A côté de ces services, nous offrons aussi des formations. Principalement, dans le domaine de l'apprentissage non formel de la langue. Nous proposons, par exemple, des stages de prise de parole en public, des Tables de conversation, des exercices ludiques en ligne sur les subtilités de la langue française ou des ateliers d'écriture thématiques.
A l'occasion de la réouverture officielle de l'hôtel Hèle et dans le contexte de la Semaine de la la langue française et de la francophonie, la Maison de la Francité a fait redécouvrir ses locaux et activités au cours d'une semaine Portes ouvertes, en mars.
Nous organisons aussi une série d'évènements réguliers: une exposition annuelle interactive "Jeux de langage" mettant à la disposition du public de plus de 300 pièces de notre vaste collection et un concours annuel de textes.

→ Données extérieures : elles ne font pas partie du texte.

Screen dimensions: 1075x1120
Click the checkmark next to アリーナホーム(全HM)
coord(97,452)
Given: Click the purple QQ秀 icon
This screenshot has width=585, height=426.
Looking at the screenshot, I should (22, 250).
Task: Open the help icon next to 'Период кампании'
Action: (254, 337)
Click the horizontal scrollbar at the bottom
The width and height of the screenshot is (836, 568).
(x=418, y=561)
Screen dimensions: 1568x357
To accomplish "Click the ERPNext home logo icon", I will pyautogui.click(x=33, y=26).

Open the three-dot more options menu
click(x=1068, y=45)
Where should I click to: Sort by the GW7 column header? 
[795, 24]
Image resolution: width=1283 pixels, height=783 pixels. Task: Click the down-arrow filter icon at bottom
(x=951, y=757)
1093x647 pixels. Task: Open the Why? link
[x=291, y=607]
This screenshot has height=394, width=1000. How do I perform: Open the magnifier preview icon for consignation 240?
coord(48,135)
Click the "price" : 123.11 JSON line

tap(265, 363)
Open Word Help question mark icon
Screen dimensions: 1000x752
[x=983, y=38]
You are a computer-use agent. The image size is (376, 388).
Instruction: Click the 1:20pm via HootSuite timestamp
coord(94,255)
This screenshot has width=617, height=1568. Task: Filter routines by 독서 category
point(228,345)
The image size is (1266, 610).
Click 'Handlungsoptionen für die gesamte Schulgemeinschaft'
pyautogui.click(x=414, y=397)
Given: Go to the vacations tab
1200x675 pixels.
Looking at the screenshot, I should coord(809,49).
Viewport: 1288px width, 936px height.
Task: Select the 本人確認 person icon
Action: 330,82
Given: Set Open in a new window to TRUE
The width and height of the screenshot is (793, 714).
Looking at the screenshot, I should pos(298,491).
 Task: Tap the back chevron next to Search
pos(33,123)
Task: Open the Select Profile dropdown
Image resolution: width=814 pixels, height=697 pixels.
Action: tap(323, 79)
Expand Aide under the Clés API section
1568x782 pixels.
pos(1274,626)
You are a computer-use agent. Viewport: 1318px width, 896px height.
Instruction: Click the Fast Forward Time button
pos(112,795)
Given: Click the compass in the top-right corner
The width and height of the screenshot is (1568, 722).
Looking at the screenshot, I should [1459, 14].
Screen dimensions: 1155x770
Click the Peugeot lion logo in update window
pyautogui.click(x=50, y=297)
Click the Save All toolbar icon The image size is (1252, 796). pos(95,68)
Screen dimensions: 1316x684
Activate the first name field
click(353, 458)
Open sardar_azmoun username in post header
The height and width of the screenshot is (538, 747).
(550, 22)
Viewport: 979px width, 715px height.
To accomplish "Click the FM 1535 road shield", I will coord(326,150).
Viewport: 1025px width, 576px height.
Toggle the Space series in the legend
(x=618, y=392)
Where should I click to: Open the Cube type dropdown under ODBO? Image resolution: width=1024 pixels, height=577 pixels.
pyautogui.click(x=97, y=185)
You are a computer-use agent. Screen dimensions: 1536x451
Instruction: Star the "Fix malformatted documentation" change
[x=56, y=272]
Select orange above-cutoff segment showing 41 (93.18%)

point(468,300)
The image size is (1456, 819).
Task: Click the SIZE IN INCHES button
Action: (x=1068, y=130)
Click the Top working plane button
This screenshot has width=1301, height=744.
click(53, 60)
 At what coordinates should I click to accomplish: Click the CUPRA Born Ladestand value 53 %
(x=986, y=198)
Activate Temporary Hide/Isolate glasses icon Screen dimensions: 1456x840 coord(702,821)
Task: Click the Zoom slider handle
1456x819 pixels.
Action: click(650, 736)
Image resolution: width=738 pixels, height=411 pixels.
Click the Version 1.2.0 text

Dans le cadre de ce concours, des ateliers d'écriture sont actuellement organisés dans des classes du réseau d'enseignement différencié. Nous publions aussi un recueil des meilleurs textes.
Parallèlement à ces événements annuels, nous proposerons dorénavant une programmation trimestrielle thématique, avec en alternance: expositions, projections, conférences, lectures, ateliers, soirées-contes, etc.
Et puis, nous publions trimestriellement notre revue "Francité" qui fait écho à l'actualité francophone, aux objectifs pédagogiques de nos activités et propose des thèmes de réflexion en lien avec nos actualités ou la francité.
En complément à la revue, nous avons aussi un site Internet, régulièrement alimenté par nos actualités et celles de nos partenaires. Et, il ne faut pas oublier notre page Facebook, qui propose un espace d'interaction et de dialogue avec notre public. Il est possible de s'abonner gratuitement en ligne à notre revue tout comme à notre infolettre pour être tenu informé de nos activités.

N.d.F.: Comment voyez-vous l'évolution de la place du français à Bruxelles et à l'international face au "tout à l'anglais"?

K.J.: Nous évoluons dans une société multilingue par excellence. C'est une des grandes richesses de l'Europe et de notre ville. La MdlF se consacre à une promotion active de la langue française mais dans le respect de la diversité. Le défi actuel est de créer un ancrage linguistique, culturel et social en français auprès des personnes s'intégrant dans notre société.
A ce niveau, la négligence et la passivité des acteurs de langue française au sein des institutions internationales et en particulier européennes me semblent tout à fait regrettables. Les engagements institutionnels francophones en ce sens restent, sans doute par conformisme ou pragmatisme, des vœux pieux au quotidien. Mais ce combat important ne s'inscrit pas vraiment dans les missions de la MdlF. Notre défi est davantage celui de l'intégration linguistique et de l'accès à la maitrise du français. Il est colossal...

N.d.F.: La NV-A prépare "un plan acceptable pour l'avenir de Bruxelles", la MdlF compte-elle prendre part au débat pour défendre le caractère francophone de Bruxelles?

K.J.: Nous agirons par une action au quotidien au service des habitants de l'ensemble des 19 communes. De différentes manières: en amenant les non-francophones à faire le choix du français, en donnant des outils concrets en faveur de la maitrise de notre langue par le plus grand nombre de nos concitoyens, en veillant au respect de l'usage du français dans les espaces publics et dans les médias, en sensibilisant à l'importance de la culture de notre langue et à son potentiel international.
Toute multilingue qu'elle soit, Bruxelles reste une région majoritairement francophone.
Lutter à son niveau et avec ses moyens contre l'effritement de la connaissance et de la maitrise du française et veiller au respect de son utilisation, c'est une manière concrète pour la Maison de la Francité d'œuvrer au renforcement de l'identité francophone de la Région bruxelloise. En la défendant comme Région à part entière et élargie à sa périphérie.
Le modèle bruxellois du dialogue peut précisément être utilisé pour aborder les problèmes communautaires en Belgique en vue d'aboutir à une solution équilibrée, respectueuse des différentes communautés et des droits de tous les citoyens bruxellois.